### [Work to be completed]
Copy word for word the part of the baking post between "A couple of weeks" and "as it gets.", inclusive.

[start Extract]

I started down the road that led me to this site a while ago, now. I lurked for a couple of months before signing up and starting to talk, so I've been here for about 2 years. When I first started lurking here, I really had no idea that my general approach to life would be changed so much by simply being on this board.

When I first started turning out bread, the texture was like bricks and this site really helped keep me from giving up. Most of you know that feeling, I'm sure. Thanks to everyone here the bug bit me, and now I bake regularly. But that isn't all I do. Baking my own bread and seeing what I could do with some flour, salt, water, and yeast inspired me to branch out. I’ve reached a point where I want to know what’s involved in every part of the process of getting food from farm to plate.

A couple of weeks ago I decided to start making my own cheese. Now on here we tend to advise people to start with an easy recipe or a recipe they like and do it over and over until they get it right, then go from there. I took that same approach and started small. Mozzarella is about as easy as it gets.

[end Extract]
[start Data shown]

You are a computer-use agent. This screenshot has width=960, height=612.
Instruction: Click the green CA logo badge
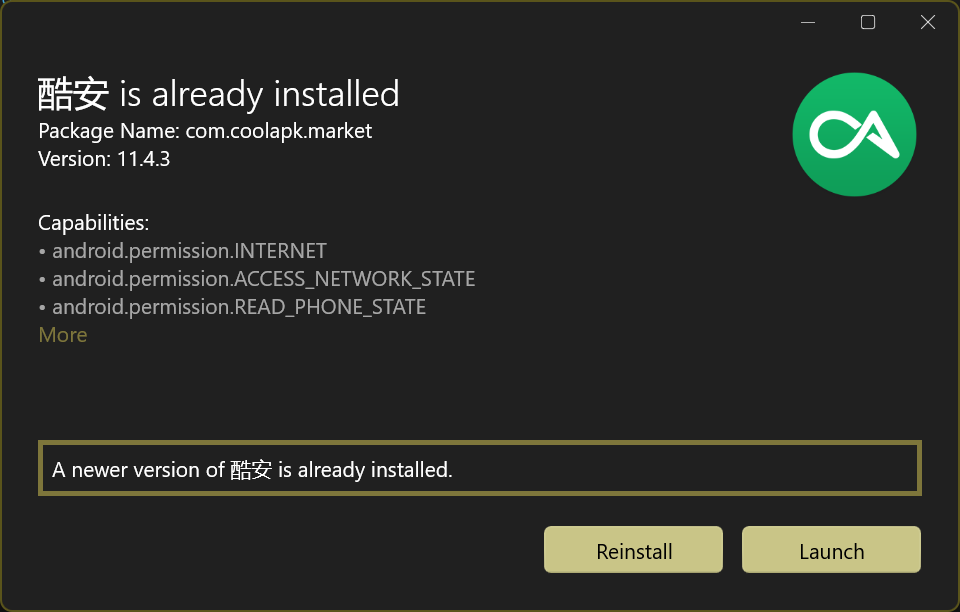pos(854,134)
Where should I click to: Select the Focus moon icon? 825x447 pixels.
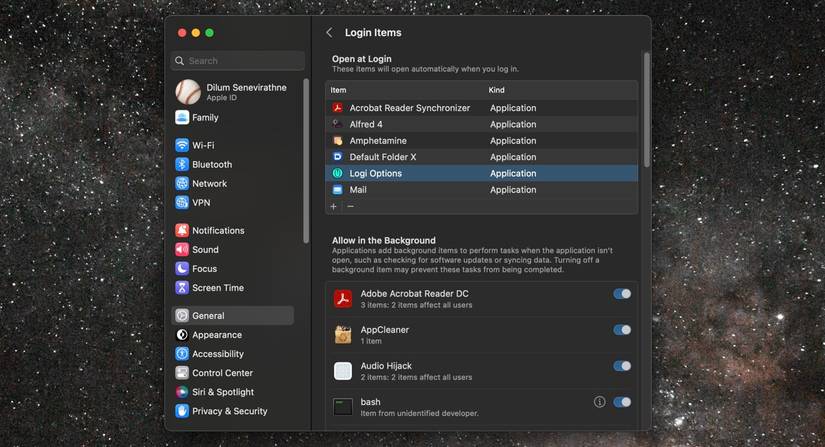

[end Data shown]

### [Exercise output]
A couple of weeks ago I decided to start making my own cheese. Now on here we tend to advise people to start with an easy recipe or a recipe they like and do it over and over until they get it right, then go from there. I took that same approach and started small. Mozzarella is about as easy as it gets.